I have collected patterns for and mede many miniature knit ornaments and appreciate this pattern. Thank You!!


----------



## denisejh (May 20, 2011)

AuntB41-My pleasure! Denise


----------



## jmcret05 (Oct 24, 2011)

Whitwillhands said:


> Hi Denise do you have a picture of this project?

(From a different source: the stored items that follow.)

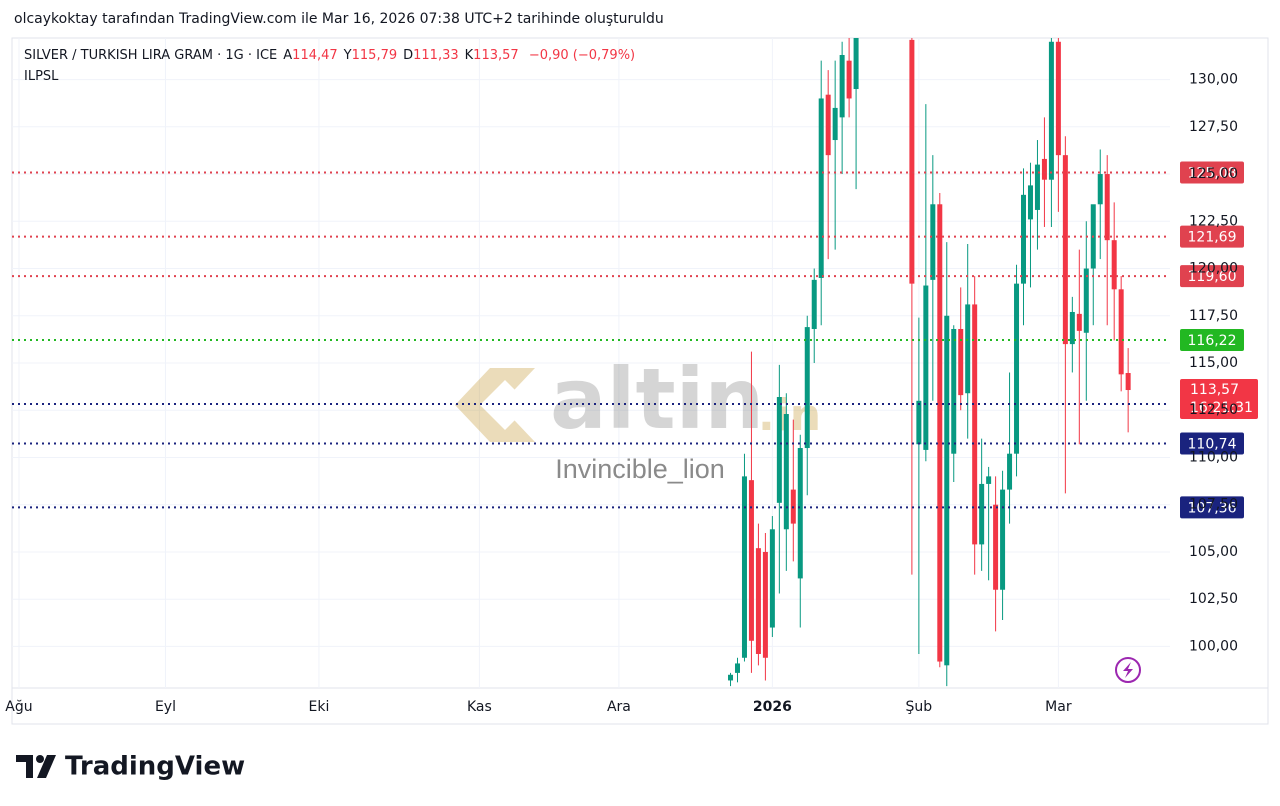 This screenshot has width=1280, height=806. What do you see at coordinates (315, 56) in the screenshot?
I see `ohlc-value: 114,47` at bounding box center [315, 56].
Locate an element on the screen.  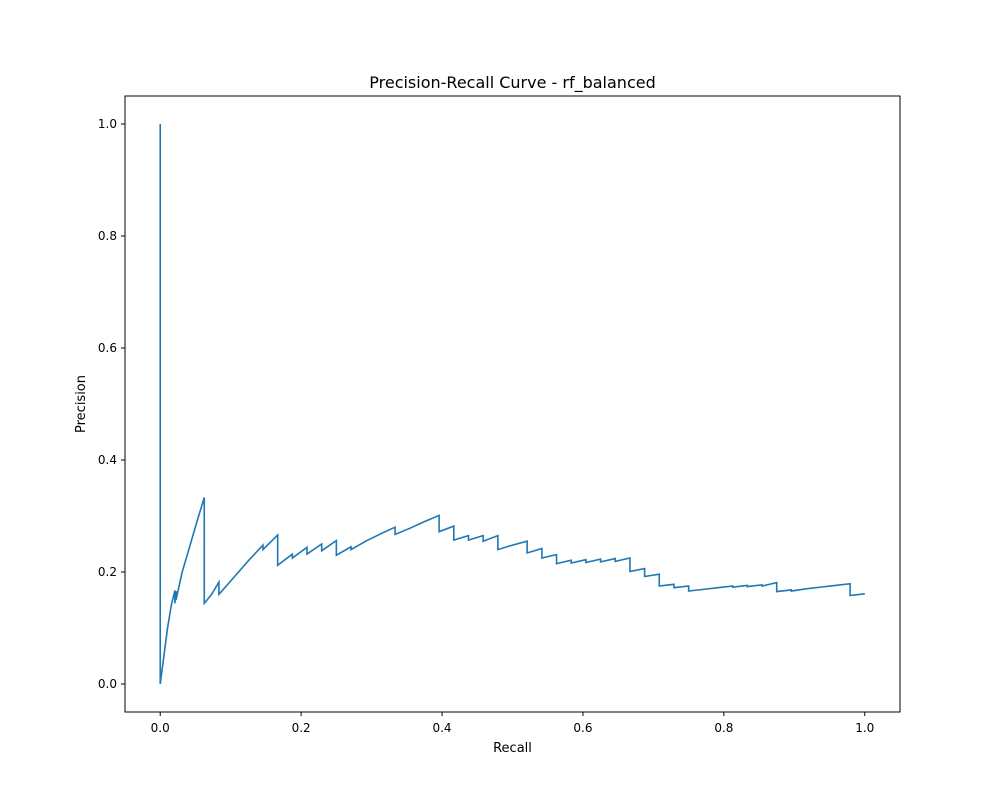
y-tick-label: 0.8 is located at coordinates (108, 236).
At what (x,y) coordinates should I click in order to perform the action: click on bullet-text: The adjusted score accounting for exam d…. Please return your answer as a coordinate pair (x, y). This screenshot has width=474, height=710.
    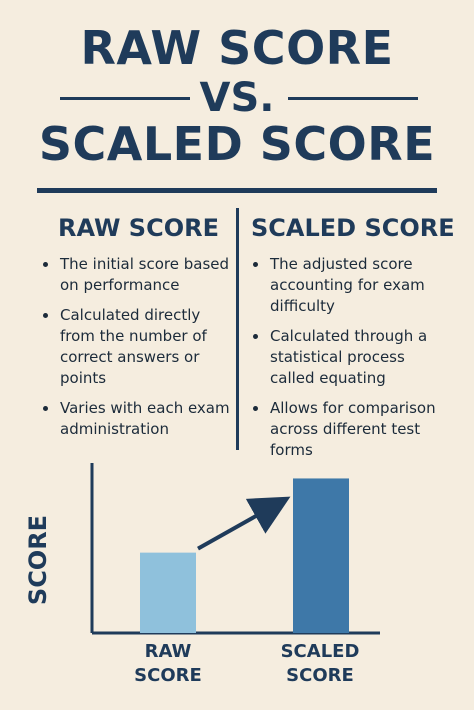
    Looking at the image, I should click on (348, 285).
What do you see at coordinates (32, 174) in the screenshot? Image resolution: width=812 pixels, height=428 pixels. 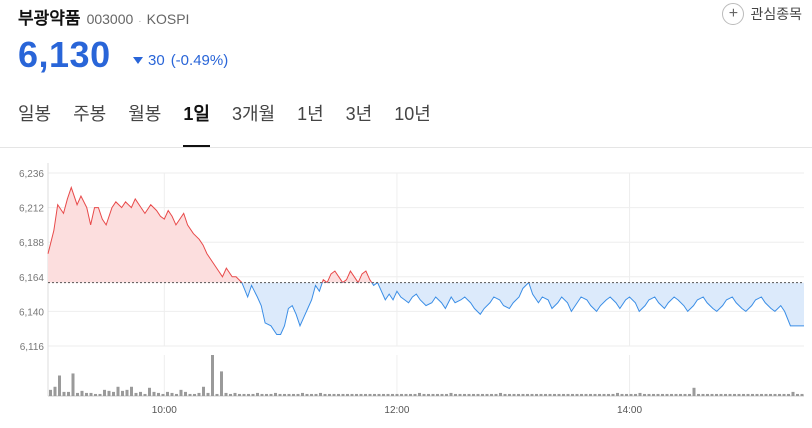 I see `y-tick-label: 6,236` at bounding box center [32, 174].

I think this is the picture (scroll down a bit) -
http://www.knittingparadise.com/t-98673-2.html#1869958


----------



## Yarnie.One (Jul 13, 2012)

That's so CUTE!!!


----------



## denisejh (May 20, 2011)

Yarnie.One-Thank you! Denise


----------



## Jmklous (Jul 16, 2012)

So pele aren't confuse hat picture I the hats there isn't wih the pattern denise provide. It is mine but I posted it so you can get an idea of what she is talking about. If you make her pattern I am my sure if that's what it will look like exacty


----------



## julietremain (Jul 8, 2011)

Thank you for the pattern...
julie


----------



## piaemn (Dec 29, 2011)

Very cool, Denise. I just finished making a baby hat with the same kind of yarn, just that in light blue with pastel colors. I hadn't thought of putting any ornaments on mine except the pompom on the top of the hat. Right now am making another hat in preemie size. Will post a picture of that one when finished. Thanks again for the pattern.


----------



## Jmklous (Jul 16, 2012)

Thanks for the kind words. I didn't write down the pattern. I just made it up as I went. And now I am sure I could try to write it but thats ok. Ours is adorable. I don't know why you don't think your is as good as mine I actually like it better. Lol


----------



## denisejh (May 20, 2011)

Julie-My pleasure! Denise


----------



## denisejh (May 20, 2011)

piaemn-This one is very sweet! Denise


----------



## denisejh (May 20, 2011)

Jmklous-Thanks for your kind words as well. These little hats look cute on the Christmas tree. Denise


----------